START Given text
Drought-related disaster designations and tax implications for producers
One rule allows the gain on the additional livestock sold to be delayed and reported on the following tax year’s return.
BISMARCK – North Dakota’s farmers and ranchers who have sold, or are considering selling, livestock because of drought face the prospect of a higher income tax bill due to the unplanned sales. Special federal income tax rules are available to producers who find it necessary to sell more livestock than they normally would because of drought.
“Two different tax rules are available depending on the type of livestock and whether a producer’s area is designated a federal disaster area,” said Agriculture Commissioner Doug Goehring.
One rule allows the gain on the additional livestock sold to be delayed and reported on the following tax year’s return. This option requires a federal disaster area designation for the producer’s area.
A second rule is available if the livestock sold were used for breeding, draft, or dairy purposes. Under the second rule, there is no tax on the gain from the additional livestock sold if the producer purchases the same type of livestock within the following two tax years. No federal disaster area designation is required to qualify for this two-year replacement option. However, if the producer’s area is designated a federal disaster area, the producer has up to four tax years to replace the livestock.
END Given text
[Written request 1]:
Reproduce the stretch of the drought tax text from "Drought-related disaster designations" through "Commissioner Doug Goehring." word for word.
[Written request 2]:
Write out the stretch of the listing from the line containing "Identify the location of Real" through the line containing "center [1396, 550].", including both of those lines, with every line unchanged.
START Records provided
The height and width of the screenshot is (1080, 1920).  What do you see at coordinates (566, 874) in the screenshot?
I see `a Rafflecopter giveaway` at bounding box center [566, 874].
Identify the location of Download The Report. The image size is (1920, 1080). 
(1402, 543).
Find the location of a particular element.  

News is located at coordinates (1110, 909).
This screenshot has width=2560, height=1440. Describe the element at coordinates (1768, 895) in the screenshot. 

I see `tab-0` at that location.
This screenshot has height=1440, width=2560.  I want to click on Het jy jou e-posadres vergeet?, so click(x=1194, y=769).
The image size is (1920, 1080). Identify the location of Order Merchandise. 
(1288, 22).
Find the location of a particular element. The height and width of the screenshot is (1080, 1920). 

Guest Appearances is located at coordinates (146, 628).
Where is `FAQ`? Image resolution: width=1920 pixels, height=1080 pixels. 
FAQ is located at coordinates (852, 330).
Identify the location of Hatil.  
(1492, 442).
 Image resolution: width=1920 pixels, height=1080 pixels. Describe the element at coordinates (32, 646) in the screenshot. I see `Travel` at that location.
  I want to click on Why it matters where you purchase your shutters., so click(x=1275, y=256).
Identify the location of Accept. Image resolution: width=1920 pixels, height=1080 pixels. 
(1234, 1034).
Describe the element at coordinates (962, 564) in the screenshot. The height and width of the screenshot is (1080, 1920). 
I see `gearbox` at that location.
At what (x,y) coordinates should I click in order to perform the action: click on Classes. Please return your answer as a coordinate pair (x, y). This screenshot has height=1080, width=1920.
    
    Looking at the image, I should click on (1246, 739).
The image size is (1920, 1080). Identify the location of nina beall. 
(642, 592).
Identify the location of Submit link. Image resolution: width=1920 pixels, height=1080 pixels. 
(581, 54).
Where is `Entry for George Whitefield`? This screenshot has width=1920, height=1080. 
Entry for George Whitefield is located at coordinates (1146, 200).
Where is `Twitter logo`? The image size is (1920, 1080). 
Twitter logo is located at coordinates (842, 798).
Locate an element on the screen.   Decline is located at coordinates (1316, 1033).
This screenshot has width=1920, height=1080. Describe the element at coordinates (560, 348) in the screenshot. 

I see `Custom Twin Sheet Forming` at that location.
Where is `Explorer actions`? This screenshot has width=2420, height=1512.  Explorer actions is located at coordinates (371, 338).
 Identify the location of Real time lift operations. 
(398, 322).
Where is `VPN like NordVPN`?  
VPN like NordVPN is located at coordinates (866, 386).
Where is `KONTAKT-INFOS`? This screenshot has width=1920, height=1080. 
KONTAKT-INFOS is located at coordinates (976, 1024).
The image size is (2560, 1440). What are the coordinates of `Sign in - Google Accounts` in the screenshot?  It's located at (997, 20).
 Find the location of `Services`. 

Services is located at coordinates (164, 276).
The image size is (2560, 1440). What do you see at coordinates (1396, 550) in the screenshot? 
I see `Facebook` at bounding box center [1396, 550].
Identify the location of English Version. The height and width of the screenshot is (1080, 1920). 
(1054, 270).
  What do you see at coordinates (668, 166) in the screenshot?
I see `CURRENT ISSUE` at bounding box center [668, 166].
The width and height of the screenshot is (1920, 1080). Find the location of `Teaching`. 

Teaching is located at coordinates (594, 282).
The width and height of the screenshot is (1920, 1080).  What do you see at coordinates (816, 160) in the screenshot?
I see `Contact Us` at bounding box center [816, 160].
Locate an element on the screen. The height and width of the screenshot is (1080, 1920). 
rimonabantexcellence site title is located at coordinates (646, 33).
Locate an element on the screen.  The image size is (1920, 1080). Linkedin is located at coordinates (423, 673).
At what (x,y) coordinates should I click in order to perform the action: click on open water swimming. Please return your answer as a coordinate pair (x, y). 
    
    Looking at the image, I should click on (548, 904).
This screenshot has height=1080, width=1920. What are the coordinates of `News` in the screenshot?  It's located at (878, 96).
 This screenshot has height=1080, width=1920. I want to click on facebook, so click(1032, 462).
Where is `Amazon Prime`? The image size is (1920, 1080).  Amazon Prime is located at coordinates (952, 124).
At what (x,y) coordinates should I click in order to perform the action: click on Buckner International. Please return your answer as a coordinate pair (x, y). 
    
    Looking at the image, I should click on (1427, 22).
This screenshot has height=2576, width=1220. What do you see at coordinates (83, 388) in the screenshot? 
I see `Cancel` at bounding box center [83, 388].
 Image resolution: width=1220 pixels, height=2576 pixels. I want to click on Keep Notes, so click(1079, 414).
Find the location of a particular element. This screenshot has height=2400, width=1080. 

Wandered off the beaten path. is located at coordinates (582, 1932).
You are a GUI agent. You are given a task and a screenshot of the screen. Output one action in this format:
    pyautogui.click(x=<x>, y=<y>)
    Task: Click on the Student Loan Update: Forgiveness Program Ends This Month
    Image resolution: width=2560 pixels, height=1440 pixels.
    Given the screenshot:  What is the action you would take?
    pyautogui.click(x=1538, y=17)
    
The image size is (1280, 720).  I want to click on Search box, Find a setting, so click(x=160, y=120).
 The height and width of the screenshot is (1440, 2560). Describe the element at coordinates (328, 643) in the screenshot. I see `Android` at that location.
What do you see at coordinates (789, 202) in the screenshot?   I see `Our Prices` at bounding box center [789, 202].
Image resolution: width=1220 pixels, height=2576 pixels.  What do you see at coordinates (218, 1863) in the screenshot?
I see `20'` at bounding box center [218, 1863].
END Records provided
[Right answer 1]:
Drought-related disaster designations and tax implications for producers
One rule allows the gain on the additional livestock sold to be delayed and reported on the following tax year’s return.
BISMARCK – North Dakota’s farmers and ranchers who have sold, or are considering selling, livestock because of drought face the prospect of a higher income tax bill due to the unplanned sales. Special federal income tax rules are available to producers who find it necessary to sell more livestock than they normally would because of drought.
“Two different tax rules are available depending on the type of livestock and whether a producer’s area is designated a federal disaster area,” said Agriculture Commissioner Doug Goehring.

[Right answer 2]:
 Identify the location of Real time lift operations. 
(398, 322).
Where is `VPN like NordVPN`?  
VPN like NordVPN is located at coordinates (866, 386).
Where is `KONTAKT-INFOS`? This screenshot has width=1920, height=1080. 
KONTAKT-INFOS is located at coordinates (976, 1024).
The image size is (2560, 1440). What are the coordinates of `Sign in - Google Accounts` in the screenshot?  It's located at (997, 20).
 Find the location of `Services`. 

Services is located at coordinates (164, 276).
The image size is (2560, 1440). What do you see at coordinates (1396, 550) in the screenshot? 
I see `Facebook` at bounding box center [1396, 550].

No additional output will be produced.